◆ EXERCISE DIRECTIONS:
Every line below from the one containing "松山區實價登錄 (511, 67)" through the one containing "東森房屋 (1002, 2278)" must be transcribed exactly. Omit all lines outside that stretch.

◆ DATA SHOWN:
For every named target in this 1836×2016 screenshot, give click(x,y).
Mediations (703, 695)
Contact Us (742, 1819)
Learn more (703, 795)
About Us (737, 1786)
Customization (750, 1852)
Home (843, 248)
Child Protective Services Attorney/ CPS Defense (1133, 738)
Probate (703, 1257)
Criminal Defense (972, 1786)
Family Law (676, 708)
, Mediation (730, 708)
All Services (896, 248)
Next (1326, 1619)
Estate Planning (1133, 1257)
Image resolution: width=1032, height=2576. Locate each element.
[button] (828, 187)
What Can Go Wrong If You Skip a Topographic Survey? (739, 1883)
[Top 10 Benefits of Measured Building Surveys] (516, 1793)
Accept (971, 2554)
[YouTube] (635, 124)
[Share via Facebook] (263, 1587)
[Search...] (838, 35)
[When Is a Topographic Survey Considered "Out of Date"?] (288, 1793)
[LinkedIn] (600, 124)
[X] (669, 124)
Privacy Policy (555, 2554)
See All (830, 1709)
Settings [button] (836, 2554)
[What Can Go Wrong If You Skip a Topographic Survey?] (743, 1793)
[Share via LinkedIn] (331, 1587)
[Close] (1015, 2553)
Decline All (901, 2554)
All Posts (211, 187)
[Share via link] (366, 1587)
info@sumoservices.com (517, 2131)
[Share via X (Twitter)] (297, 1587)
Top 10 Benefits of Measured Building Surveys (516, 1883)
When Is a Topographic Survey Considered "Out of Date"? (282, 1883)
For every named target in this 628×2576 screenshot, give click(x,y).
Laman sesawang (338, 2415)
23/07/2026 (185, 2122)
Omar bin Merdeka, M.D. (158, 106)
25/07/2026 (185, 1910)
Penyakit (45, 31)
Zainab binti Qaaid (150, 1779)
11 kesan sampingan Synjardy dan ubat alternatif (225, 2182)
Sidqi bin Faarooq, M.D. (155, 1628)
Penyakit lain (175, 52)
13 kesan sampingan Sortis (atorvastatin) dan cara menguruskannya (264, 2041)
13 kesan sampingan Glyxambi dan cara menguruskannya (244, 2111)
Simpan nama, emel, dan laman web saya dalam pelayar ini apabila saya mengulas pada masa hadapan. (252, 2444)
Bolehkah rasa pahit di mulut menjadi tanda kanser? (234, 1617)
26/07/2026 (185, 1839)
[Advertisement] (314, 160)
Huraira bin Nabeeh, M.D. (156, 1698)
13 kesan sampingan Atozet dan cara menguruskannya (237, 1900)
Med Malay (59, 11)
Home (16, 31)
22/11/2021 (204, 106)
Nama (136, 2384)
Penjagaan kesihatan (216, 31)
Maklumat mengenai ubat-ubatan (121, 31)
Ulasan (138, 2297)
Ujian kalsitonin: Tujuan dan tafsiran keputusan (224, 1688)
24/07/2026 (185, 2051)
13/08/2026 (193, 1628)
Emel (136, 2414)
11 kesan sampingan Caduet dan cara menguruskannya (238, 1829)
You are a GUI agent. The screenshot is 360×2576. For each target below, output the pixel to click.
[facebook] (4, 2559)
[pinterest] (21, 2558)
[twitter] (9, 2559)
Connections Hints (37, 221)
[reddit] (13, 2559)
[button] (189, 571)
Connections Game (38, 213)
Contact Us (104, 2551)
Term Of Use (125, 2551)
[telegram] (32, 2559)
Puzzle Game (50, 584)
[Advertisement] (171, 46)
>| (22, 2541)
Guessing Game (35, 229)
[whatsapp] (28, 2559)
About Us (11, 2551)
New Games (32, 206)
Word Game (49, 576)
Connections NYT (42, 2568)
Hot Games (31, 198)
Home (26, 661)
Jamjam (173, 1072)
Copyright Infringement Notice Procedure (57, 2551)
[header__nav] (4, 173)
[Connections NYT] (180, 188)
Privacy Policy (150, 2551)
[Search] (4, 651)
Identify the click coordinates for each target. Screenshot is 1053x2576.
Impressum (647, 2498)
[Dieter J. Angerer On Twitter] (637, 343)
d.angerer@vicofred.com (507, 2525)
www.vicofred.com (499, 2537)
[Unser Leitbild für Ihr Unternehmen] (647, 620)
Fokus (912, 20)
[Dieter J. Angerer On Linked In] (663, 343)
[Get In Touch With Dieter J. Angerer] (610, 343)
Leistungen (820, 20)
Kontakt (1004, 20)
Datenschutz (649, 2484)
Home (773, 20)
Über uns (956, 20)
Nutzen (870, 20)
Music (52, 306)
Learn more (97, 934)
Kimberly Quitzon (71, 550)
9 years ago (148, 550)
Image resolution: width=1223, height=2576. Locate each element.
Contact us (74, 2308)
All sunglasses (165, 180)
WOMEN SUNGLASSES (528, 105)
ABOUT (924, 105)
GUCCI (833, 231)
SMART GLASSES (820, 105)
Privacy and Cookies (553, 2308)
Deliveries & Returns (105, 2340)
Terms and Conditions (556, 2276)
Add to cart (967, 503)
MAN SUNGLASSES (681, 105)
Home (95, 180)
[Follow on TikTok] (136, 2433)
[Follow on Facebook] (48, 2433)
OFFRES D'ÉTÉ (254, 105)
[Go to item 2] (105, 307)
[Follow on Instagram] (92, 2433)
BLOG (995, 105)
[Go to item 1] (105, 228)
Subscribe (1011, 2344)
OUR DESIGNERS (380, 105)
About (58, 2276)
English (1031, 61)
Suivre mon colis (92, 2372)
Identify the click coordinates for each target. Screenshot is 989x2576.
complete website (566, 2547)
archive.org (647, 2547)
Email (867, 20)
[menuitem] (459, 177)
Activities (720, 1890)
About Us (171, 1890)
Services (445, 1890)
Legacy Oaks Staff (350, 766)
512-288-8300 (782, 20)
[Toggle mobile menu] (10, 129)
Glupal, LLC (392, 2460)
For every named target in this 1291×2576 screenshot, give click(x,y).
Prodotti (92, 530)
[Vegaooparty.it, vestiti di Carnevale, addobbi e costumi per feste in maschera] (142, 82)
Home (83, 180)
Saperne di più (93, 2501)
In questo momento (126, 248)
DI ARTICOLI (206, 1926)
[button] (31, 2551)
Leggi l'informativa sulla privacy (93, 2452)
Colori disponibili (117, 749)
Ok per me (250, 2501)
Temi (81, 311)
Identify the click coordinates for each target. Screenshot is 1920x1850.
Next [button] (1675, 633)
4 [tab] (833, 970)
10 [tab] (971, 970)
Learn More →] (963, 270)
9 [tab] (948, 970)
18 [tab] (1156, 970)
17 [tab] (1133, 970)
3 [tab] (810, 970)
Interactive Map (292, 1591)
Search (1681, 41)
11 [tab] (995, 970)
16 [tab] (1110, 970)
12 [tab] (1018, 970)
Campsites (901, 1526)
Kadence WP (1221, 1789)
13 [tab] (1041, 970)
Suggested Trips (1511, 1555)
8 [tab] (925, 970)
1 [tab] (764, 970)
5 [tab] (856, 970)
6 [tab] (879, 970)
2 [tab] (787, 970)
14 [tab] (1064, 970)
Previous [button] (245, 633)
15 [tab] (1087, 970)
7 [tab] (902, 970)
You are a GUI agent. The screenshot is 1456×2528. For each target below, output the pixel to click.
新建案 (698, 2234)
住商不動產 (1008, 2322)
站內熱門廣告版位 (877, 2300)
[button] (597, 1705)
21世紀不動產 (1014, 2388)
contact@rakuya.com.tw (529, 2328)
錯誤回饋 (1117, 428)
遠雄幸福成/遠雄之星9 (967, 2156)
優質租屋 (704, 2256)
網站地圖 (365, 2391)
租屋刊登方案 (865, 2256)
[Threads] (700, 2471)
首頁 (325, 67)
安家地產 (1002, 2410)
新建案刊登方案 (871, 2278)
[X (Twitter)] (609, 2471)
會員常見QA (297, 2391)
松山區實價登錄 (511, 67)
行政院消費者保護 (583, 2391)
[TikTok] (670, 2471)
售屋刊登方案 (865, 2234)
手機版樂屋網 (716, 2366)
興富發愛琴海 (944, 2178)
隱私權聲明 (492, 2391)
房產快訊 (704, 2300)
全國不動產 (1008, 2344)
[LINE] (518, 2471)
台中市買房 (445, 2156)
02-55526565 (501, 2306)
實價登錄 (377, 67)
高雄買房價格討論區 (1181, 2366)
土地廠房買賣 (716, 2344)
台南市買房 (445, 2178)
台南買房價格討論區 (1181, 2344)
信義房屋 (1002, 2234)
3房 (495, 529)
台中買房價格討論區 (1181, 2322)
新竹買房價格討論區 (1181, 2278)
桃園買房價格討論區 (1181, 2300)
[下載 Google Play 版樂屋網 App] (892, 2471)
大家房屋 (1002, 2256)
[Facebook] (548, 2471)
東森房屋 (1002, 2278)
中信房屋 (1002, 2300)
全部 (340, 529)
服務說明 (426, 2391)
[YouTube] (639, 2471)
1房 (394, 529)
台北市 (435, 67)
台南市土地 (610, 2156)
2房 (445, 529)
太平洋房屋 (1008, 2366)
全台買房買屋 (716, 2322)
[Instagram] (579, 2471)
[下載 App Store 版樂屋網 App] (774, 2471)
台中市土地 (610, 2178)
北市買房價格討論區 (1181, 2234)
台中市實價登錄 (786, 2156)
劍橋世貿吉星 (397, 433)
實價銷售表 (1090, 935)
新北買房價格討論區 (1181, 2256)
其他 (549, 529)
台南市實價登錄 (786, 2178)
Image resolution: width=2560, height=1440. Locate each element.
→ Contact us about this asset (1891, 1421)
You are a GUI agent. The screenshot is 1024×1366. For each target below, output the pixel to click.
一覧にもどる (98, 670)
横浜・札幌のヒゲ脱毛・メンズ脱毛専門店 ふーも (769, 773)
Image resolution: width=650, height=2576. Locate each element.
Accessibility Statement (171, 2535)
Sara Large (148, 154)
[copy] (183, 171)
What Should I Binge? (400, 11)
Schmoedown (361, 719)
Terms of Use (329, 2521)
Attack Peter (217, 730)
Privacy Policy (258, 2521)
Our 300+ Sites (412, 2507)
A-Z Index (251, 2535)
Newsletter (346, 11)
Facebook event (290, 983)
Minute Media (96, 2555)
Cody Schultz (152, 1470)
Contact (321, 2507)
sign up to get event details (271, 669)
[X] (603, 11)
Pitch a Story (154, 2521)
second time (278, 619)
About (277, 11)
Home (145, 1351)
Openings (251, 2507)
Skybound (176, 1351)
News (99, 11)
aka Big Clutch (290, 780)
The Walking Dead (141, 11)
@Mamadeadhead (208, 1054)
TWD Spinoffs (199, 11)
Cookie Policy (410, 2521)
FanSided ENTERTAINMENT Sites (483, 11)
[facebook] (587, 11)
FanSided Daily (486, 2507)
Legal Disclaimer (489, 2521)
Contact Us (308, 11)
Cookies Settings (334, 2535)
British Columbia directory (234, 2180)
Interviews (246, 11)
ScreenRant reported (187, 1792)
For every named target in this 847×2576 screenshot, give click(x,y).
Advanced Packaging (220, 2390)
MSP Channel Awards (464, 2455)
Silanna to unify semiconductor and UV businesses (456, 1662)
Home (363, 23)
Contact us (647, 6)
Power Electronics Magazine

◆ ANSWER TO THIS PROBLEM:
松山區實價登錄 (511, 67)
行政院消費者保護 (583, 2391)
[TikTok] (670, 2471)
售屋刊登方案 (865, 2234)
手機版樂屋網 (716, 2366)
興富發愛琴海 (944, 2178)
隱私權聲明 (492, 2391)
房產快訊 (704, 2300)
全國不動產 (1008, 2344)
[LINE] (518, 2471)
台中市買房 (445, 2156)
02-55526565 (501, 2306)
實價登錄 (377, 67)
高雄買房價格討論區 (1181, 2366)
土地廠房買賣 (716, 2344)
台南市買房 (445, 2178)
台南買房價格討論區 (1181, 2344)
信義房屋 (1002, 2234)
3房 (495, 529)
台中買房價格討論區 (1181, 2322)
新竹買房價格討論區 (1181, 2278)
桃園買房價格討論區 (1181, 2300)
[下載 Google Play 版樂屋網 App] (892, 2471)
大家房屋 (1002, 2256)
[Facebook] (548, 2471)
東森房屋 (1002, 2278)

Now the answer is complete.